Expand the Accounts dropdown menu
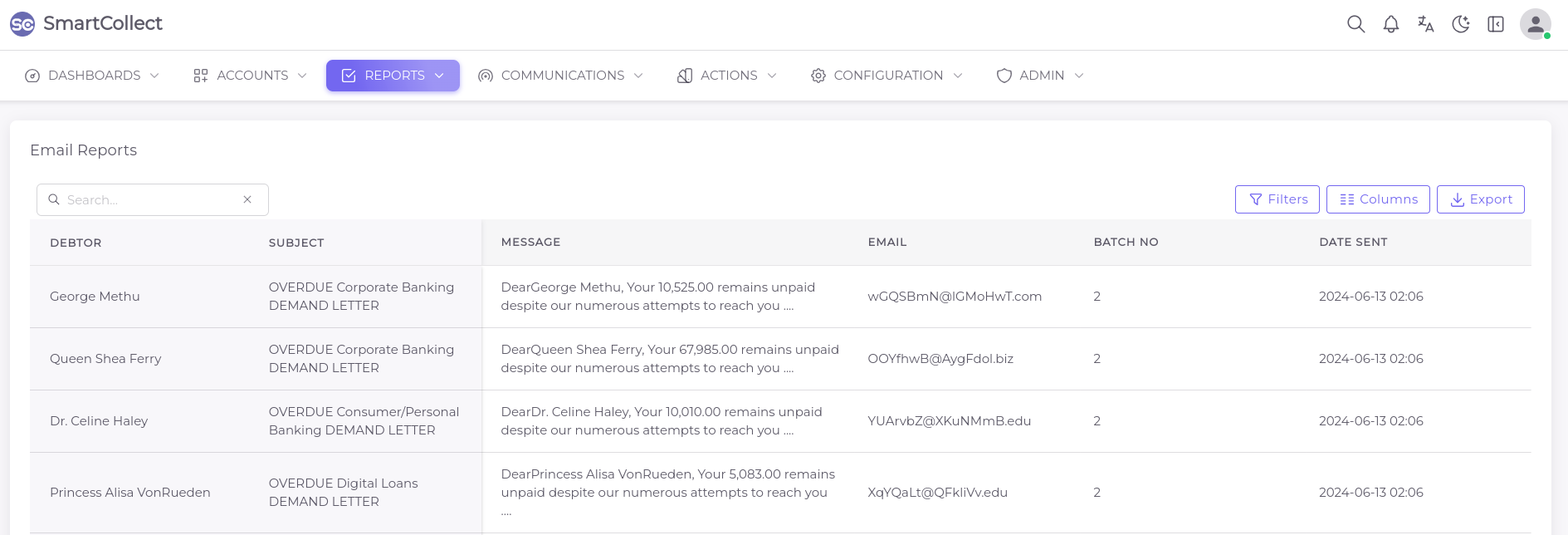 click(x=250, y=76)
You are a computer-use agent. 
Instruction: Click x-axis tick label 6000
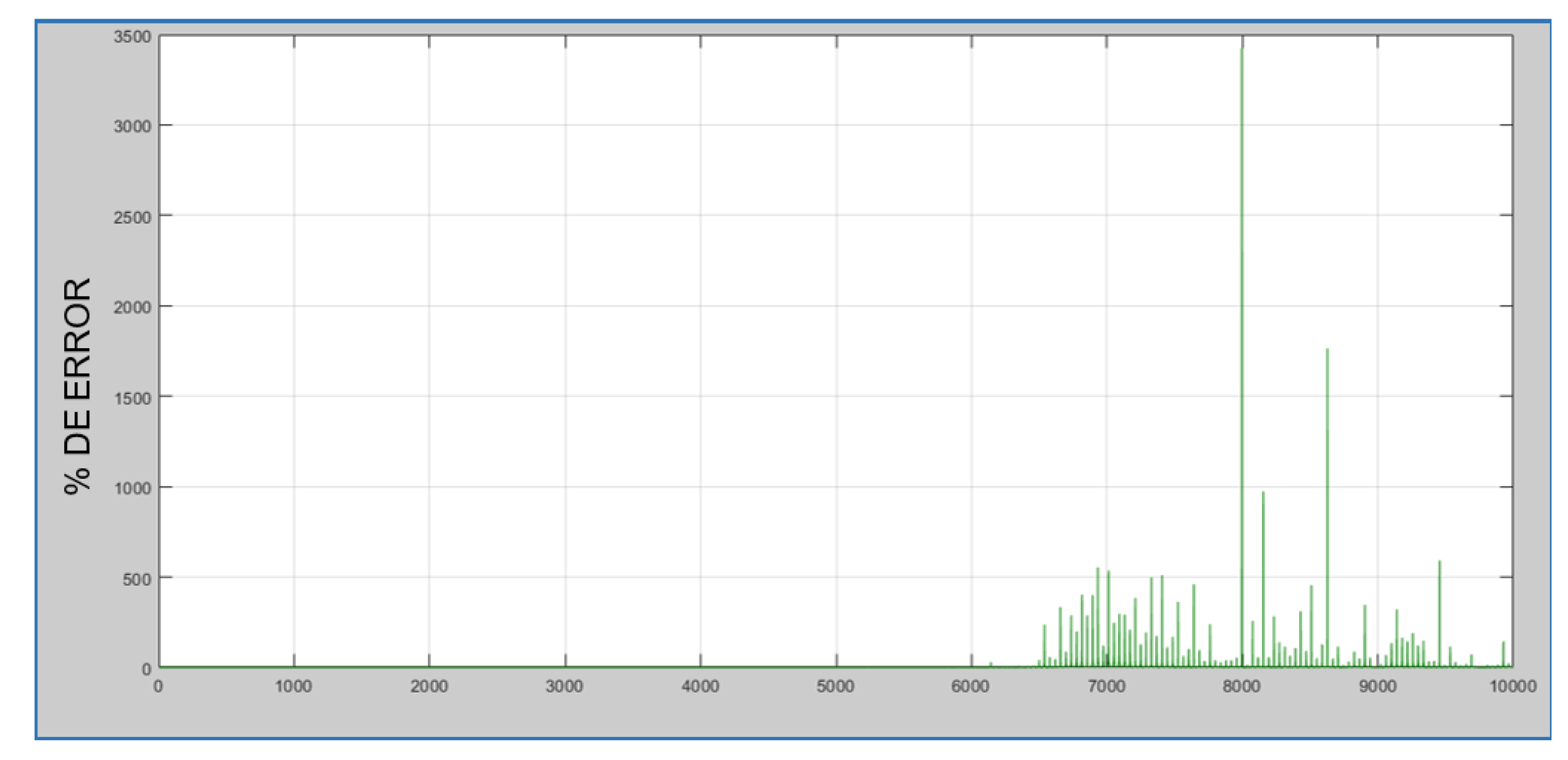click(970, 687)

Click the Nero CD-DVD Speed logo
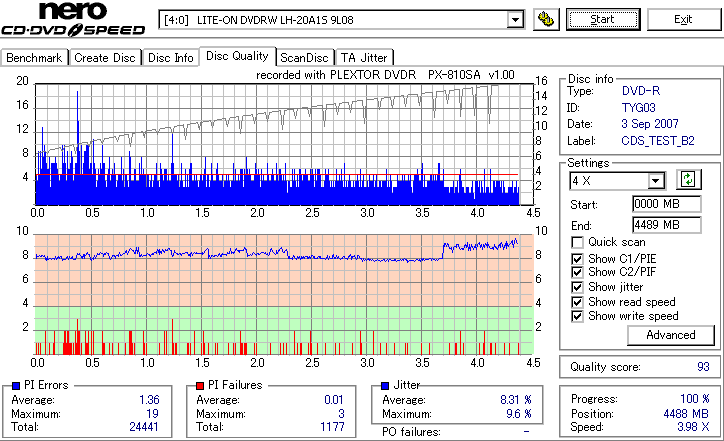pos(73,19)
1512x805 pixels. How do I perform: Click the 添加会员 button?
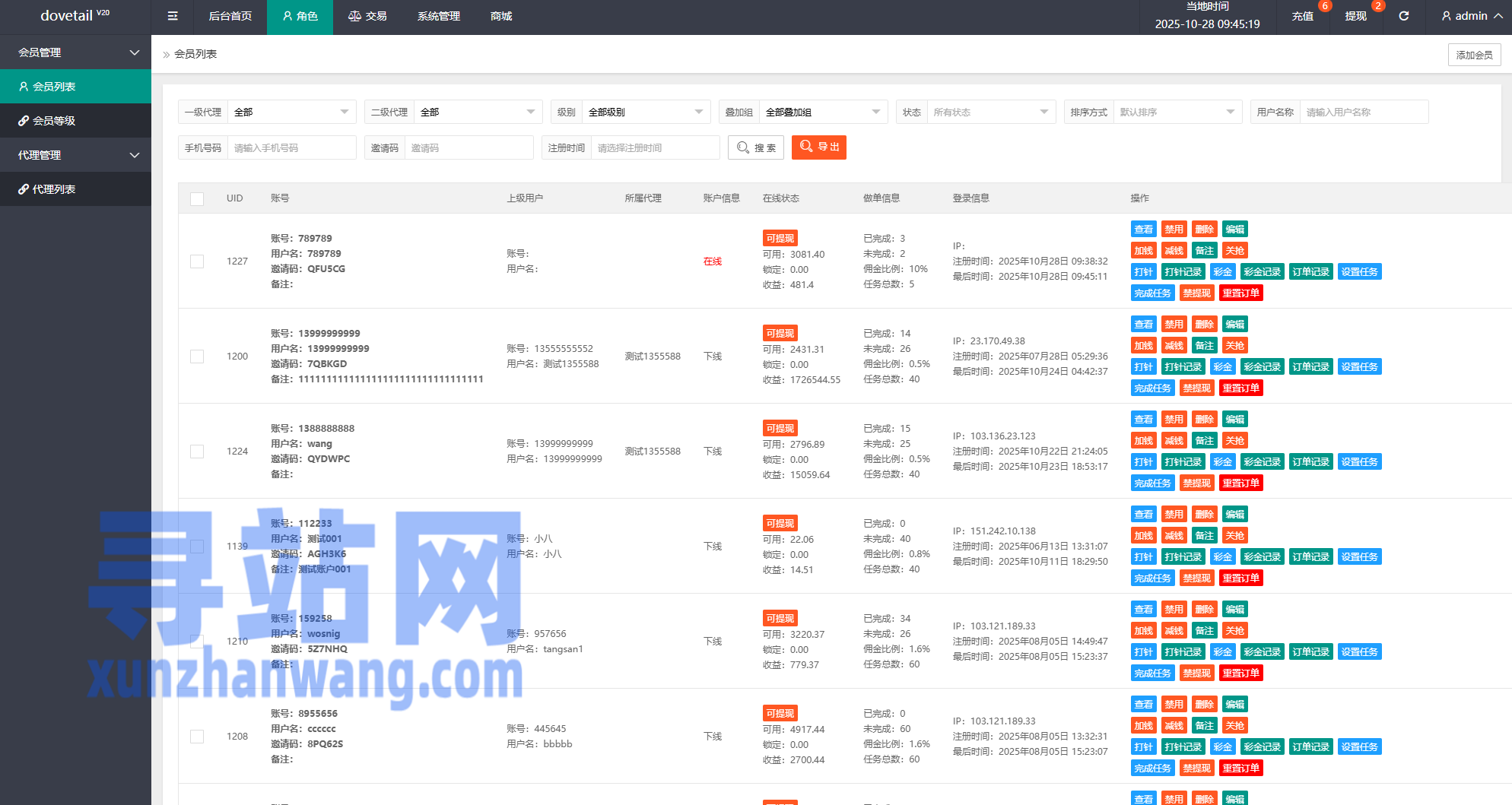1474,55
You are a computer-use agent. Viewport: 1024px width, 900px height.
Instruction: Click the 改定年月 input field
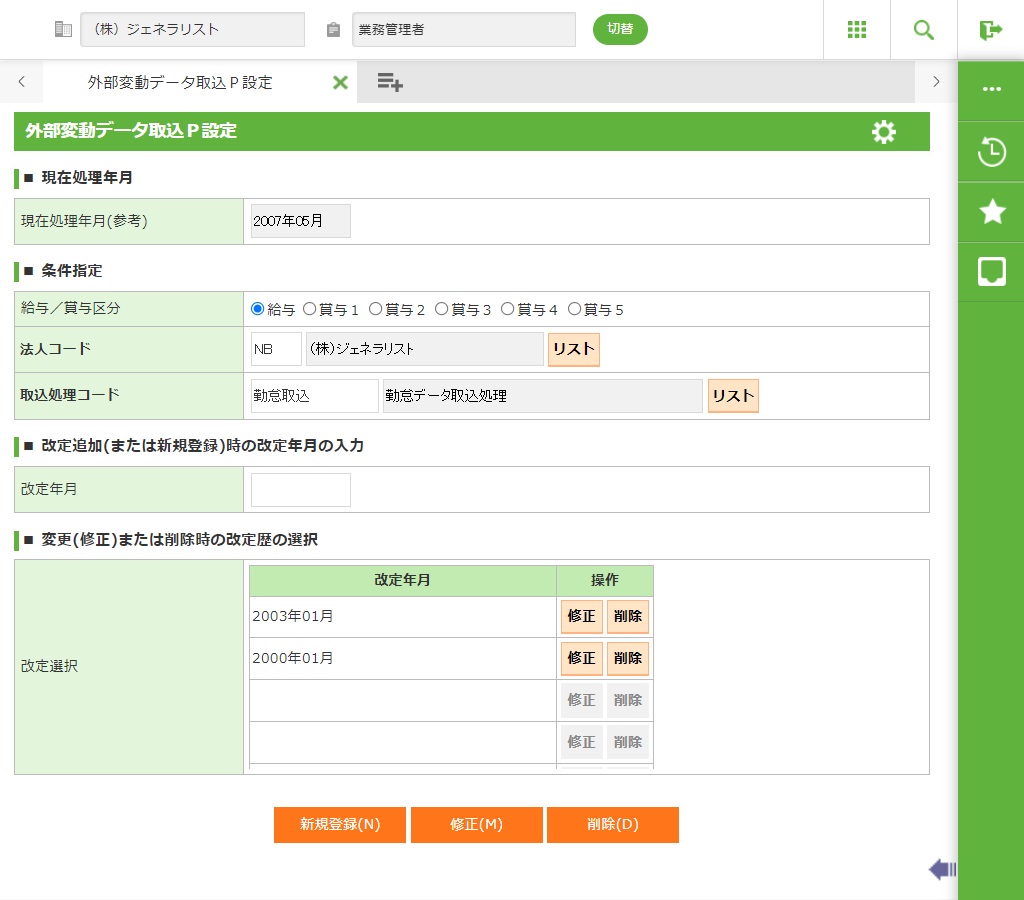pyautogui.click(x=301, y=490)
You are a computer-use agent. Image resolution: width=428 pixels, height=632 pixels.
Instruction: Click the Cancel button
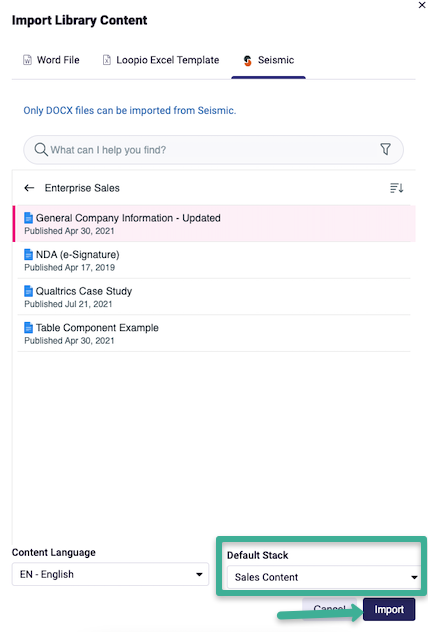[329, 608]
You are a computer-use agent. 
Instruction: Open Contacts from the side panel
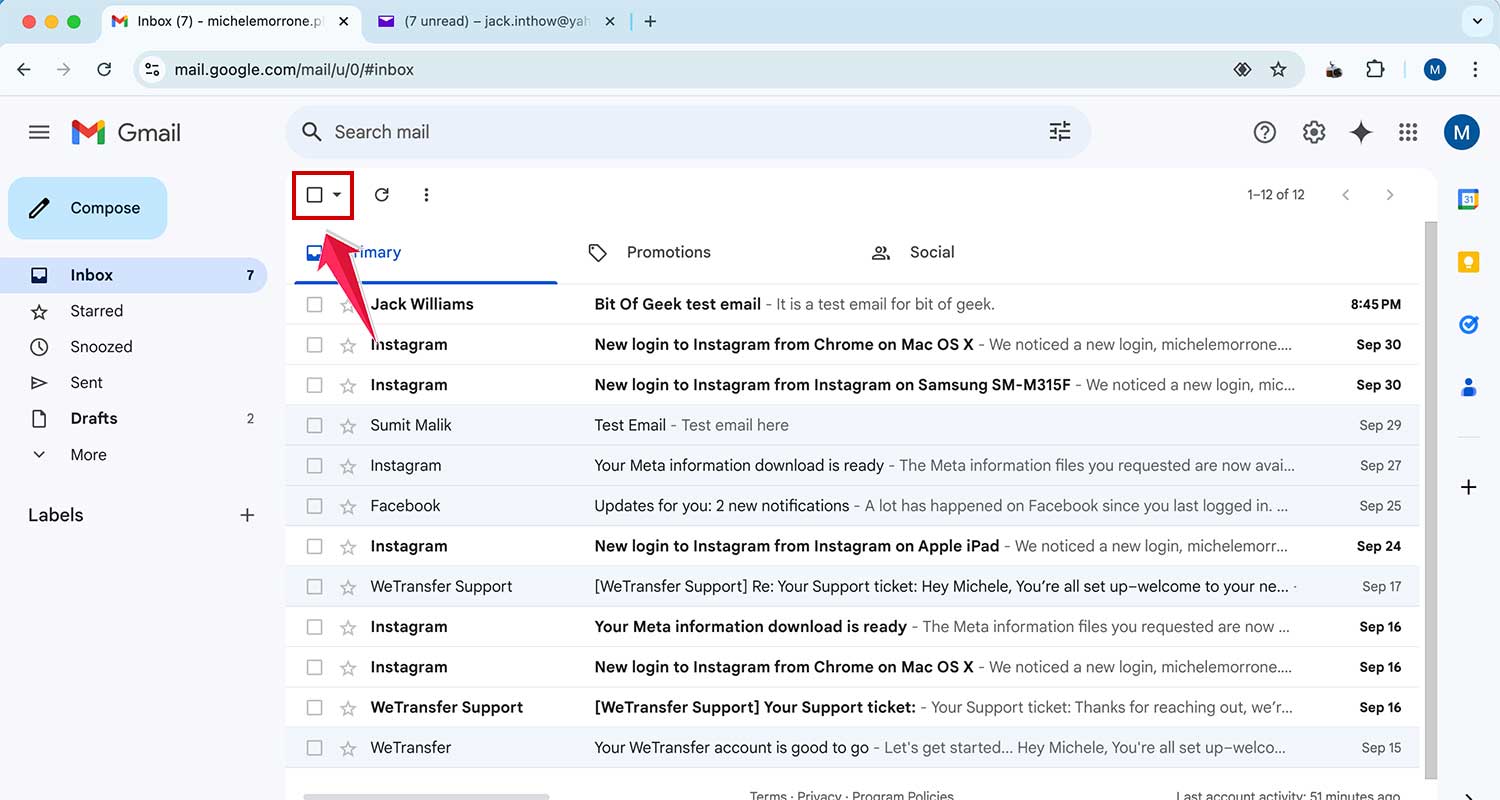click(x=1468, y=387)
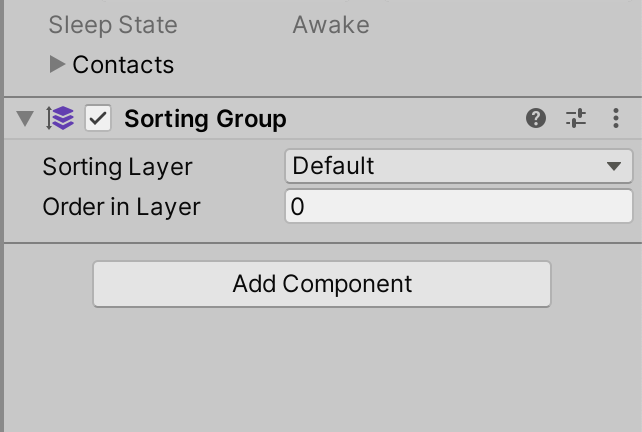Click the Awake sleep state value
This screenshot has height=432, width=642.
pos(331,25)
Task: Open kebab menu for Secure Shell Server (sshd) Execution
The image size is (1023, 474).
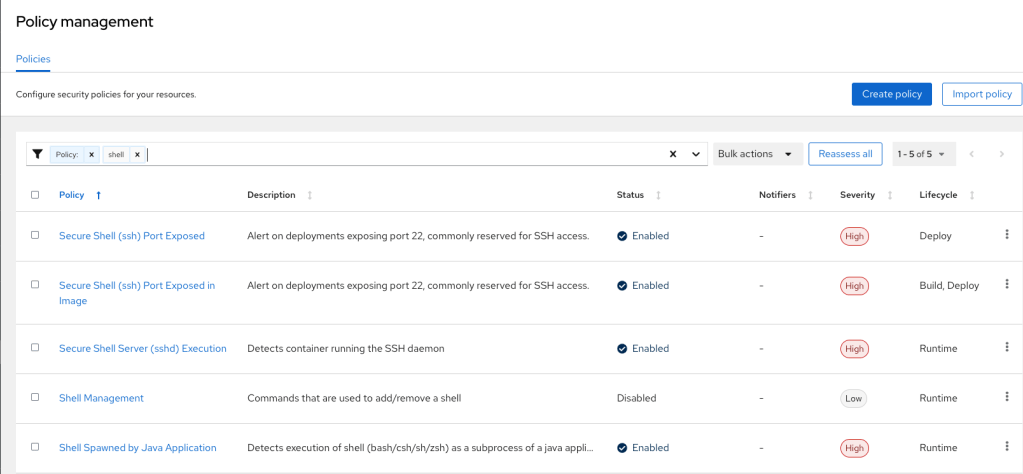Action: [1006, 347]
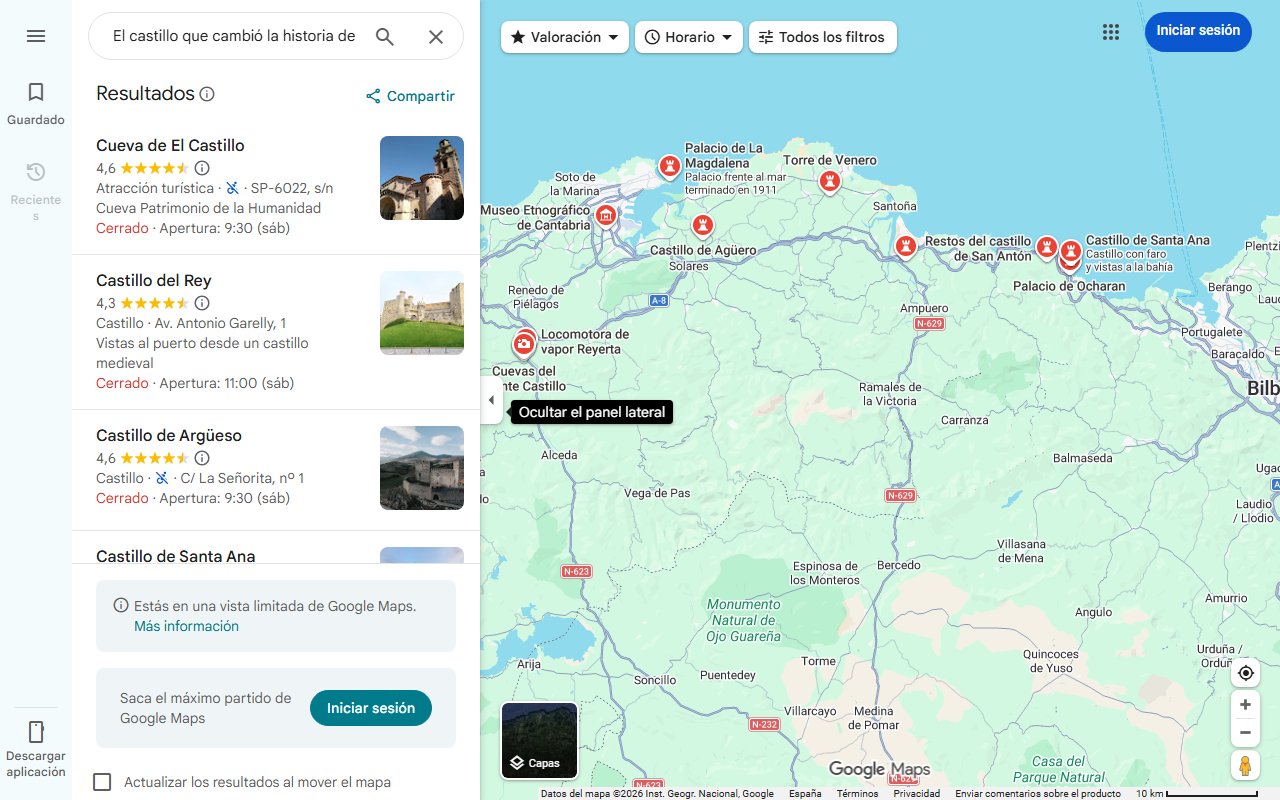Open Todos los filtros

coord(822,36)
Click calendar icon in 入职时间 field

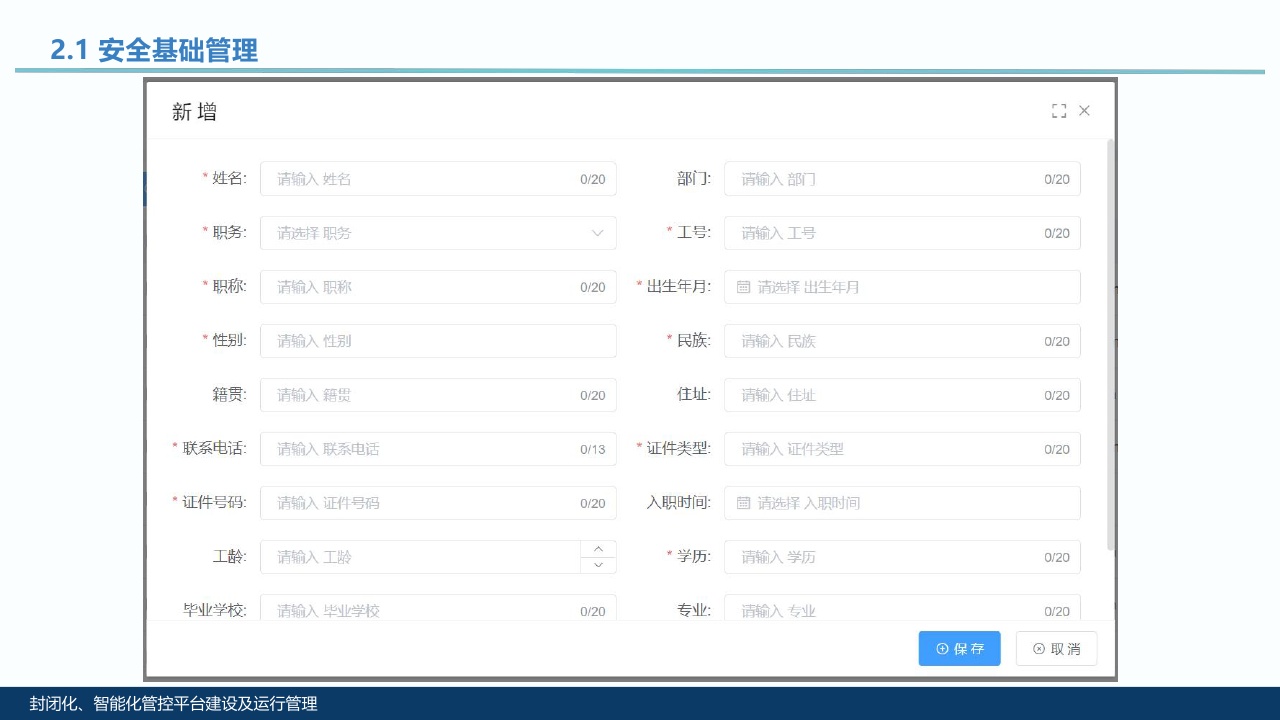(x=743, y=503)
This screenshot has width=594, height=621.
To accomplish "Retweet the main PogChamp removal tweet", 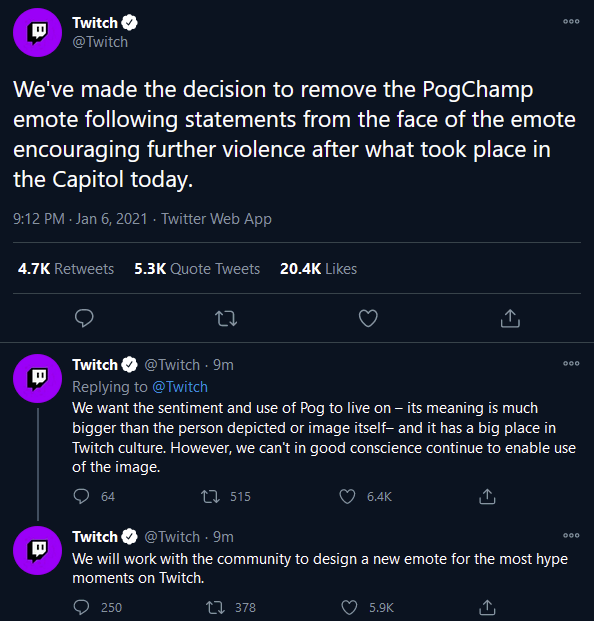I will (226, 318).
-------
Reproduce the listing from its start through the line containing "pos(331,25)", inclusive, changing every "Instruction" to "Task" and keeping everything else the same. Leave the pictures out.

Expand the Accounts dropdown menu
 click(x=250, y=76)
You are a computer-use agent. 
Task: Click x-axis tick label 6000
click(970, 687)

Click the Nero CD-DVD Speed logo
pos(73,19)
1512x805 pixels. How do I perform: Click the 添加会员 button?
1474,55
You are a computer-use agent. Viewport: 1024px width, 900px height.
Task: Click the 改定年月 input field
pyautogui.click(x=301, y=490)
You are a computer-use agent. Image resolution: width=428 pixels, height=632 pixels.
Task: Click the Cancel button
[329, 608]
You are a computer-use agent. 
Task: Open Contacts from the side panel
click(x=1468, y=387)
Click the Awake sleep state value
This screenshot has height=432, width=642.
pos(331,25)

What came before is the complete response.